● WRITTEN TASK
Continue the blog post below about wish-fulfillment novels, starting right after its final sentence.

Wish fulfillment

A lot of popular fiction these days seems to fall into a category I would call “wish fulfillment”—that is, books where nice things happen and people end up happier by the end. I just read two of those, and while I enjoyed both of them, they left me feeling a little…flat? It’s not that I don’t like a happy ending, but when it telegraphs itself throughout the book, one has to wonder: Did I really need to read this book?

The first was People We Meet on Vacation, by Emily Henry, author of the popular Beach Read, which I covered in a previous post. The title is a little misleading, because the person Poppy “meets” on vacation every year is her best friend Alex; the two shared a car ride home from college and have gotten together every summer for the subsequent 10 years to go on a vacation. (Poppy has engineered her career so as to become a travel writer, which makes the vacations much easier to navigate financially!) This yearly trip persists despite all complications, including moves to Chicago and then to New York for Poppy, job changes, other (dating) relationships for both—no matter what, Poppy and Alex have their trip.

● ENTRIES

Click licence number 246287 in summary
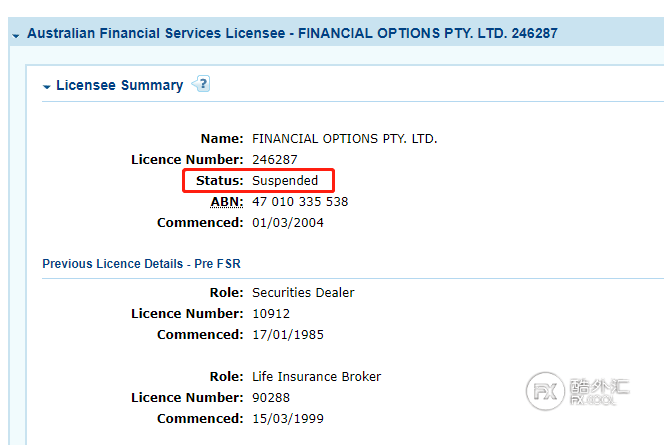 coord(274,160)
--
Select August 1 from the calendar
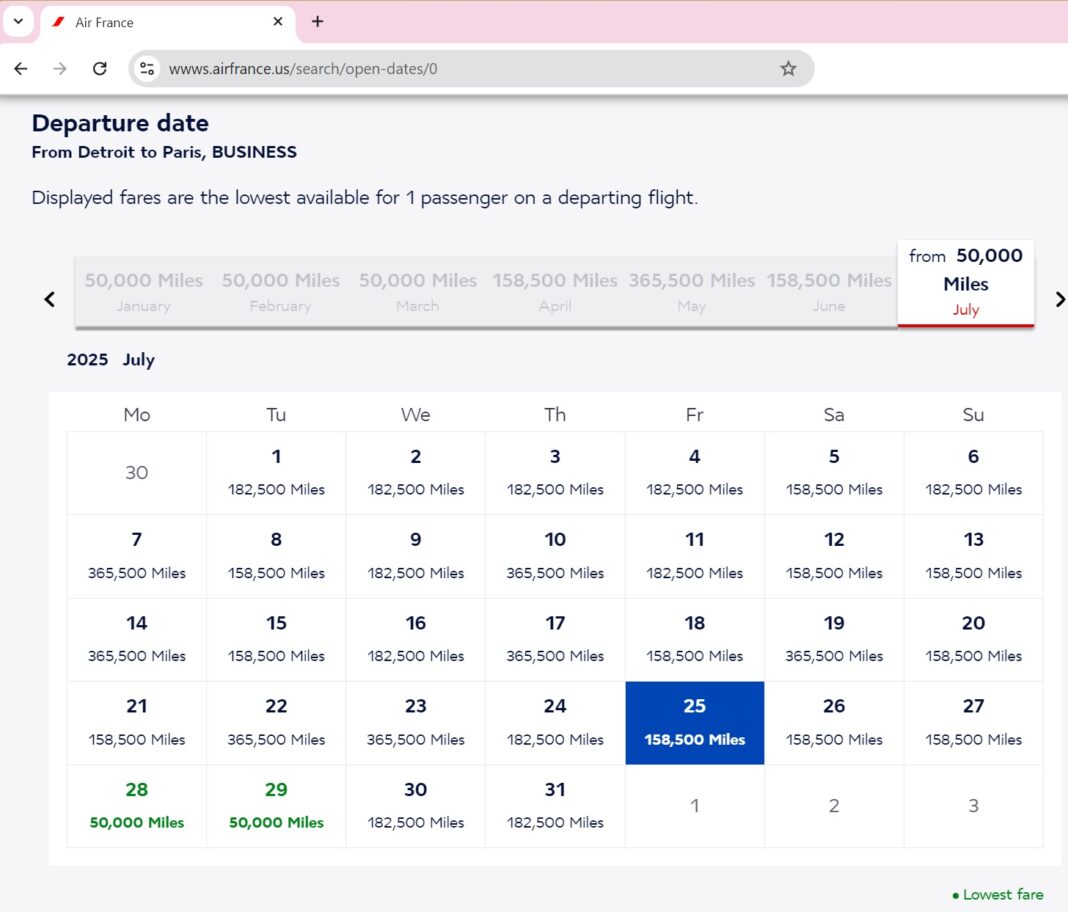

● THE RESPONSE
The relationship is described by Poppy as 95 percent friend-zone and 5 percent what if? and this is probably a situation to which it is easy to relate for most people. I’ll bet if you think back, there was always that one person about whom you wondered, What if I acted on my impulse to change this relationship? but never quite dared. This premise, with inner waffling by Poppy to which we are privy, and some outer signs from Alex, to whose mind we are not welcomed until much later in the book, is what makes the whole thing work.

Like Beach Read, the main strength of this story is the witty banter between its two protagonists. Sometimes the back-and-forth from past to present trips with the accompanying descriptions both external and internal get a little wearying; but with the always tantalizing possibility that this trip is the one during which things will shift or change, the motivation to keep reading is pretty strong.

No spoilers, but it’s a feel-good book so you can probably guess what happens. In fact, the book’s cover blurb touts it as “a sparkling new novel that will leave you with the warm, hazy afterglow usually reserved for the best vacations.” Not exactly a cliff-hanger. So if you are going to read this book, you have to do so for the journey, not the destination, so to speak, which is kind of funny when referring to a book about travel.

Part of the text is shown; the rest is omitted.